AAAR 32nd Annual Conference
September 30 - October 4, 2013
Oregon Convention Center
Portland, Oregon, USA
Abstract View
Secondary Organic Aerosol Precursor Concentrations and Fluxes from a Temperate Deciduous Forest in East Tennessee
RICK SAYLOR, Ariel Stein, NOAA Air Resources Laboratory
Abstract Number: 43 Working Group: Remote and Regional Atmospheric Aerosols
Abstract Forests are a dominant source of biogenic volatile organic compound (BVOC) emissions into the earth’s atmosphere and thus play an important role in the formation of secondary organic aerosol (SOA). To arrive at a better scientific understanding of the complex chemical and physical processes of forest-atmosphere exchange and provide a platform for robust analysis of field measurements of these processes, a process-level, multiphase model of the atmospheric chemistry and physics of forest canopies is being developed. The initial gas-phase version of the model, the Atmospheric Chemistry and Canopy Exchange Simulation System (ACCESS) currently includes processes accounting for the emission of BVOCs from the canopy, turbulent vertical transport within and above the canopy and throughout the height of the planetary boundary layer, detailed chemical reactions, mixing with the background atmosphere and bi-directional exchange between the atmosphere and the canopy and the forest floor.

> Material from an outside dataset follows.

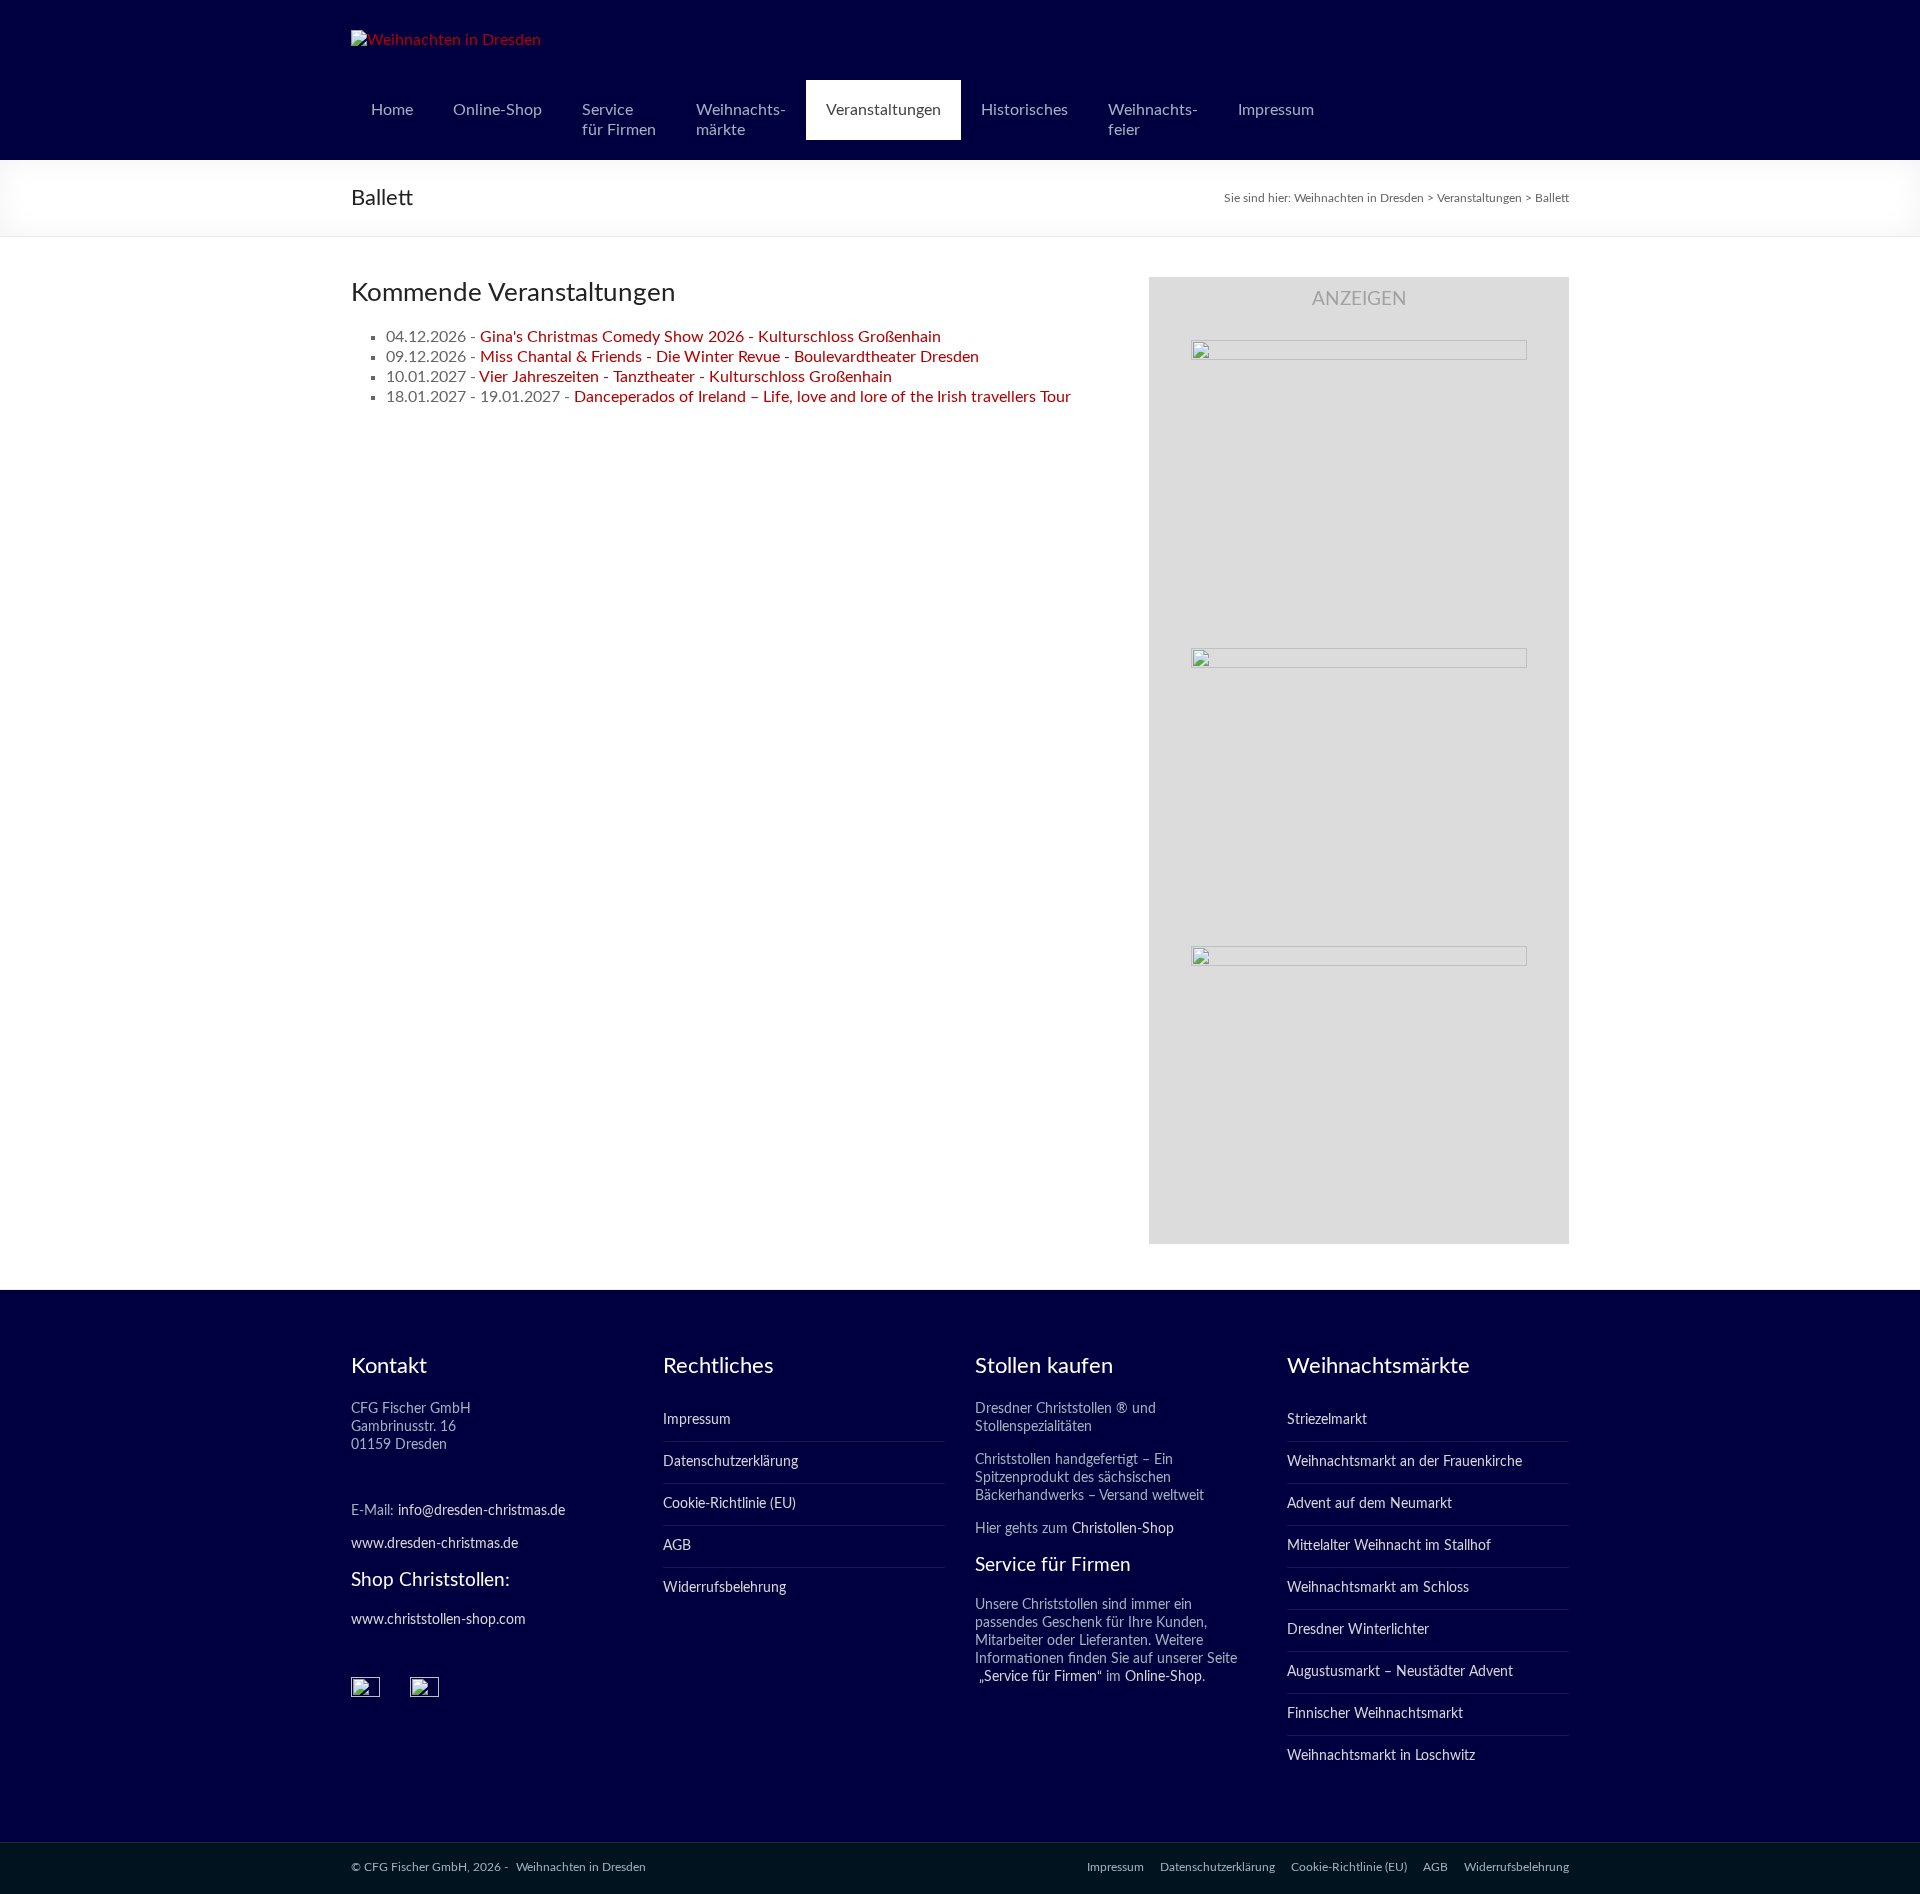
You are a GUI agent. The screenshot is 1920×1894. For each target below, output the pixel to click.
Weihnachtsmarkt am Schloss (1378, 1588)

The Walker Branch Watershed (WBW) is a dedicated ecosystem research area on the U. S. Department of Energy’s Oak Ridge Reservation in east Tennessee. A flux tower located within the watershed (35°57´30˝N, 84°17´15˝W; 365 m above mean sea level) and 10 km southwest of Oak Ridge, Tennessee, served as a focal point for BVOC chemical flux measurements from the forest canopy in 1999. At the time of the measurements, the forest stand was approximately 50 years old, the overstory canopy height was 26 m, and the whole canopy leaf area index was 6.0 m$^2 leaf/m$^2 ground area. In this presentation, the ACCESS model will be briefly described and results from its application to the WBW forest canopy will be presented and compared to measurements made at the site. Levels of background NO$_x concentrations are found to significantly influence both the magnitude and chemical composition of fluxes of SOA precursors from the canopy.